O que chama a atenção na Espanha são os jogadores de meio-campo e a possibilidade de se jogar com ou sem referência no ataque. Além disso, o sucesso estabelecido por Real Madrid e Barcelona durante o século pela Europa alimenta a mentalidade vencedora, que pode ser um fator importante.
A TÁTICA ATRAVÉS DAS COPAS
1930 - WM e MM - Os britânicos começaram a discutir a utilização de um terceiro zagueiro. Nesta década começou-se a mudar a formatação das equipes em campo na formação conhecida como W-M, ou 3-2-2-3, a fim de ganhar consistência defensiva. Áustria e a Hungria de Puskas (foto) também utilizaram este posicionamento e depois o M-M, ou 3-2-3-2, formação essencial na primeira parte da década de 1950 nas principais vitórias húngaras e em 1954.
Década de 50: 4º zagueiro - O estudioso soviético Boris Arkadiev teria sido o primeiro treinador a jogar com quatro defensores, quando o recuou um de seus médios para ajudar os zagueiros. A sua filosofia de jogo era baseada no coletivo, não dando espaço para jogadores que tivessem como ponto forte as jogadas individuais. Algo semelhante fez o Brasil em 1958. Os laterais não subiam tanto ao ataque, conservando o posicionamento para impedir o trabalho de velozes pontas.

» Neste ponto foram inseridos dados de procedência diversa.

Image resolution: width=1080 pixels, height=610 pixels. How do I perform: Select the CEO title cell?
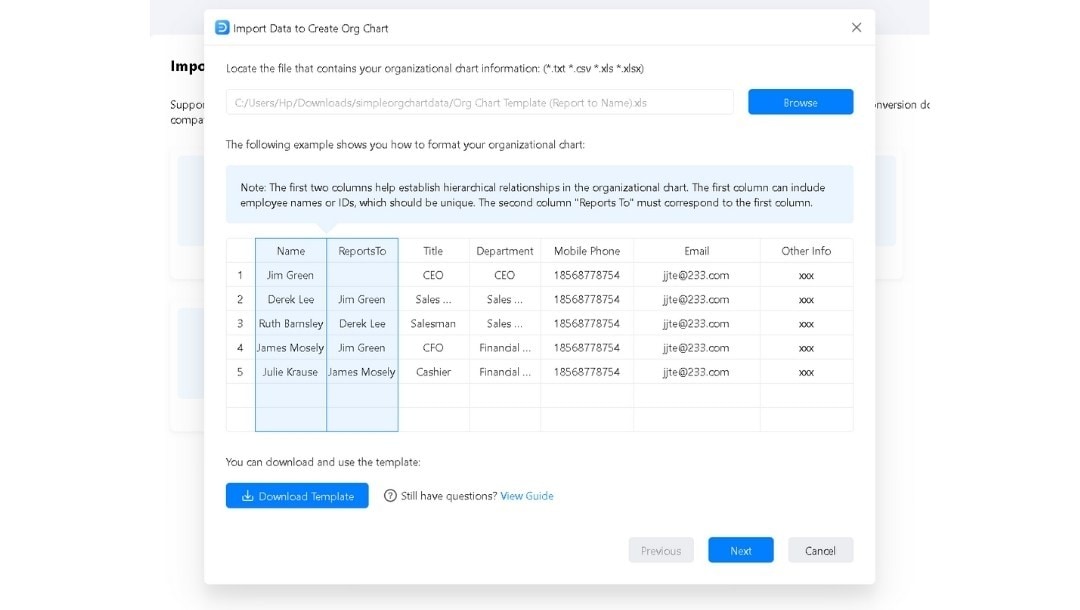coord(433,275)
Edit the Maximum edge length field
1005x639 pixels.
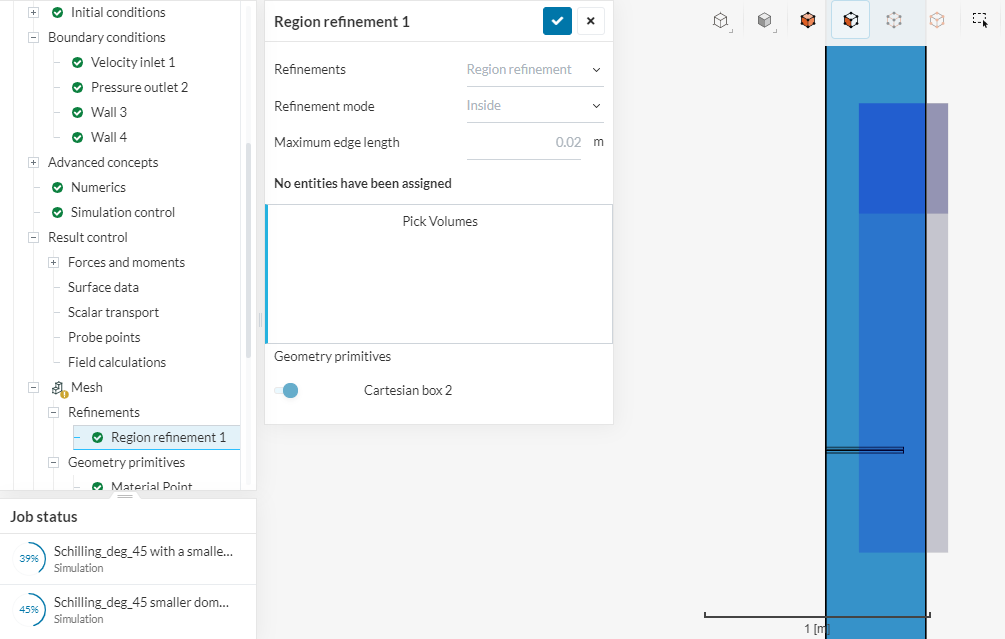(x=524, y=142)
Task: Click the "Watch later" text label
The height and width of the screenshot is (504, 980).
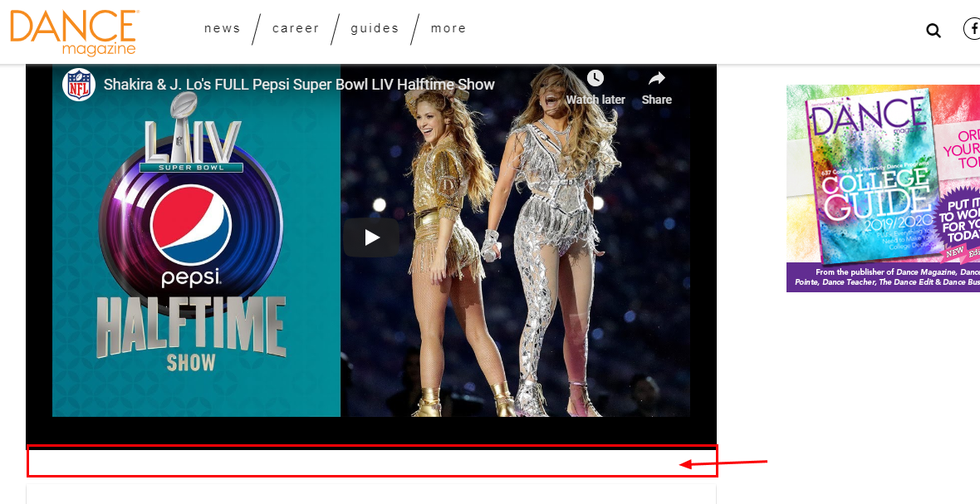Action: point(595,100)
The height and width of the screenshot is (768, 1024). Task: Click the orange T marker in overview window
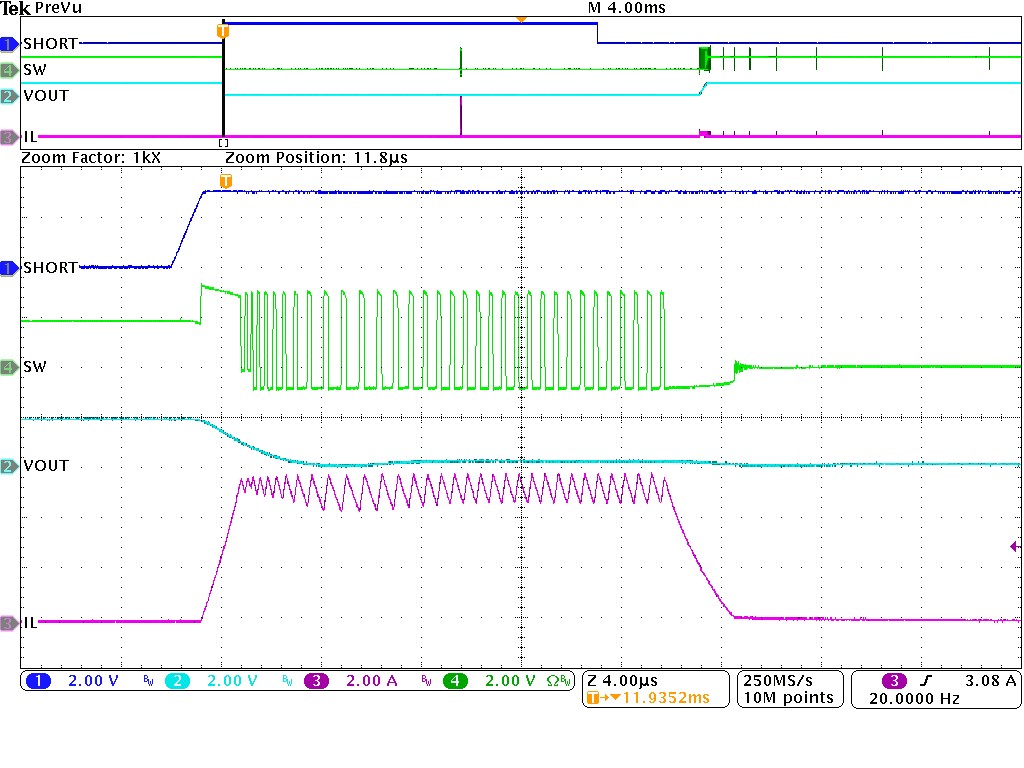coord(223,31)
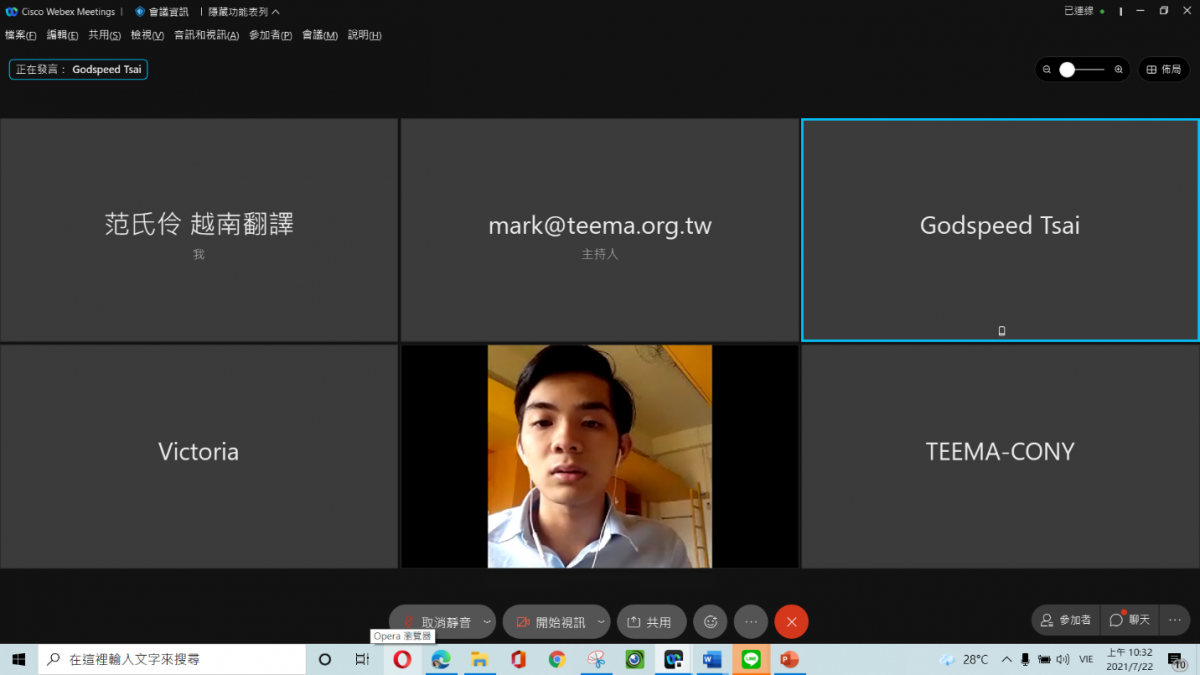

1970 - 4-3-3 - Zagallo assumiu o lugar de João Saldanha. Dentre as mudanças que fez, recuou Piazza para a zaga, estabeleceu Clodoaldo como primeiro volante e escalou Everaldo no lugar de Marco Antônio, como relata o jornalista Paulo Vinícius Coelho no livro Tática Mente. A equipe atuava em um 4-3-3, mas apesar da formação ofensiva, todos os jogadores marcavam, exceto o atacante Tostão. Quase todos atacavam também.
Futebol Total (1974) - Desenvolvido na Holanda e posto em prática primeiramente em 1974, quando encheu os olhos da crônica esportiva, com o chamado “Carrossel Holandês” Este modelo de jogo consistia na frequente mudança de posicionamento entre os jogadores, sem ter uma faixa fixa e estabelecida para ocupar. Foi o time de Cruyff, Rep, Neeskens, que encantou o mundo e foi vice-campeão da Copa de 1974, atrás da Alemanha.

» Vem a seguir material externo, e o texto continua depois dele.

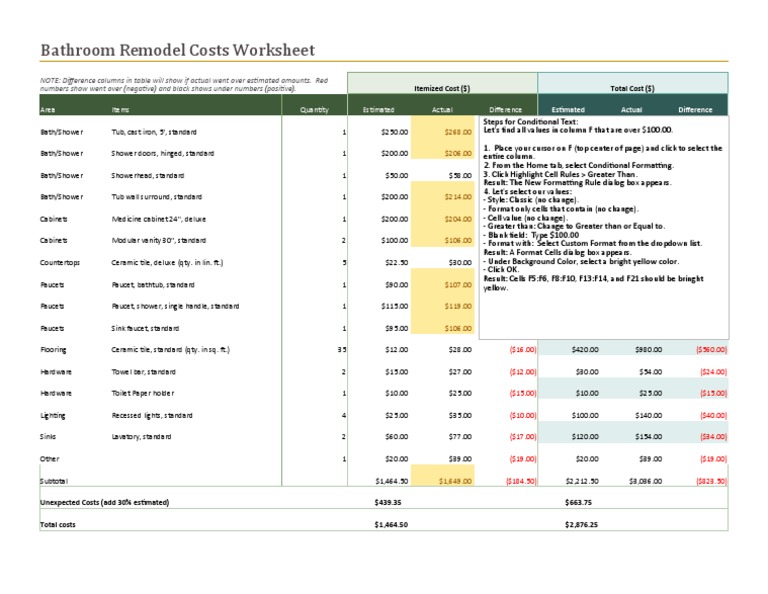Click the Toilet Paper holder item cell
The height and width of the screenshot is (594, 768).
142,393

De 1982 a 1994 - O fim dos três no ataque - Em 1982, a Seleção atuava num clássico 4-2-2-2 com jogadores muito técnicos no meio-campo, porém sem velocidade pelos lados. Assim como a maioria das seleções, abriu mão do trio de ataque. Em 1994, Carlos Alberto Parreira não era muito diferente de Telê Santana, técnico de 1982. O esquema mudou durante o torneio, quando Raí, camisa 10, perdeu a titularidade e o time passou a atuar com uma linha de quatro no meio.
2002 - Três zagueiros - Luiz Felipe Scolari teve uma difícil missão levando a Seleção ao título, fez diversos testes até chegar a formação 3-4-2-1. Os alas Cafu e Roberto Carlos se completavam, dando velocidade para transições ofensivas. Rivaldo e Ronaldinho Gaúcho flutuavam com muita habilidade em uma linha atrás do goleador máximo Ronaldo. O esquema com três zagueiros foi usado por 75% das seleções das Copas de 1986 e 1990.

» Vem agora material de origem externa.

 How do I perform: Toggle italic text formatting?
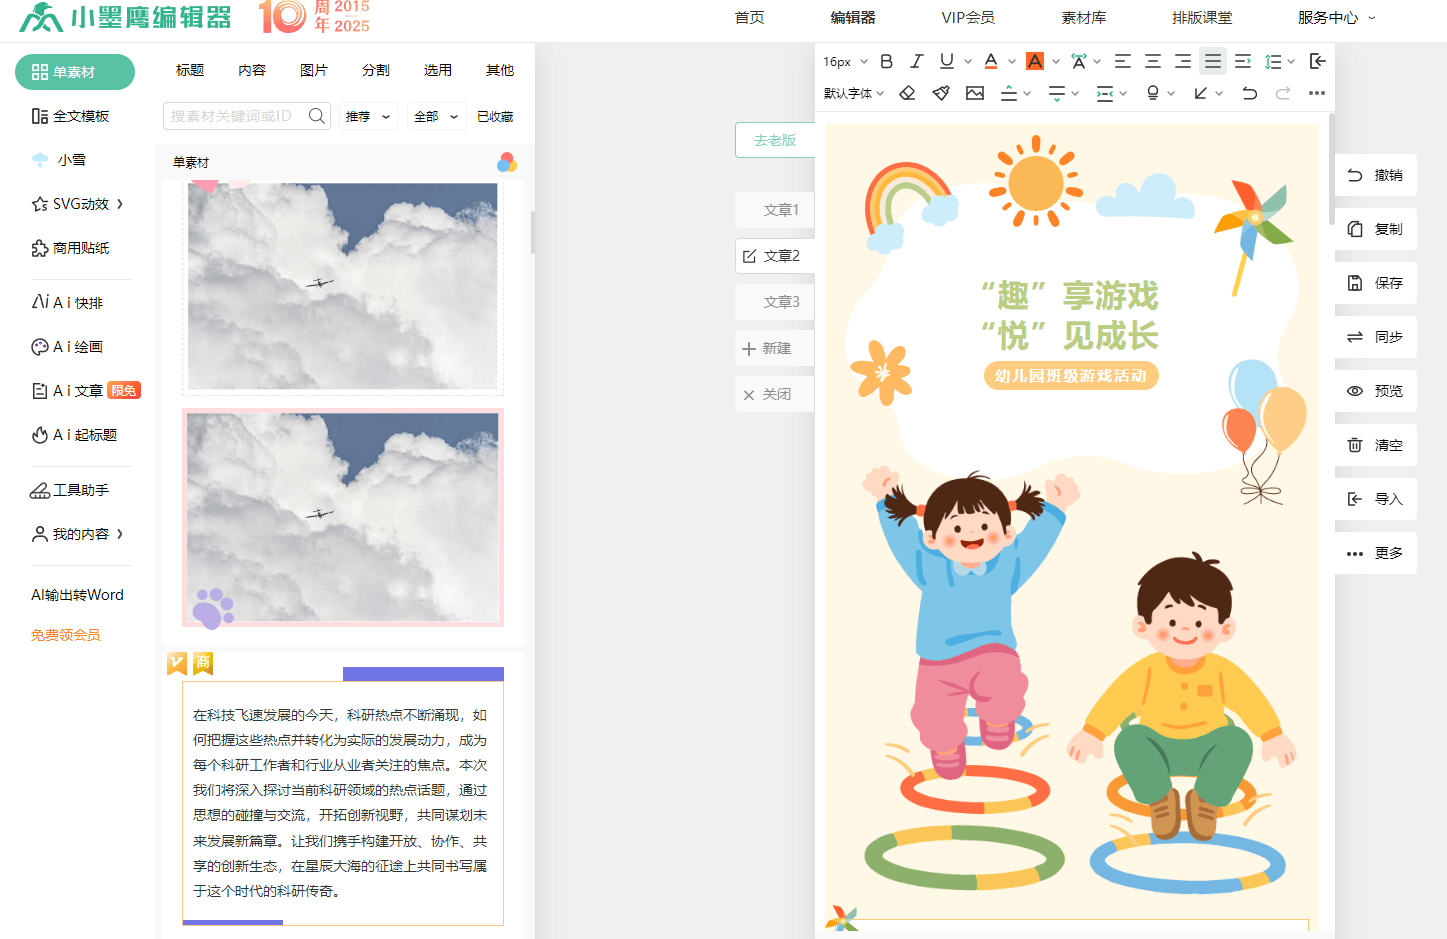tap(916, 62)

Tiki-taka - A Espanha campeã de 2010 e da Eurocopa de 2012 chegou bem próximo de colocar o puro “Tiki-Taka” em ação. O esquema consiste em ficar com a bola para "congelar" o jogo e mais se defender que atacar. O esquema aclamado foi popularizado com Pep Guardiola numa trajetória em que ganhou tudo com o time do Barcelona. Esse é um esquema que deve ser difícil de ser visto na Copa do Mundo deste ano.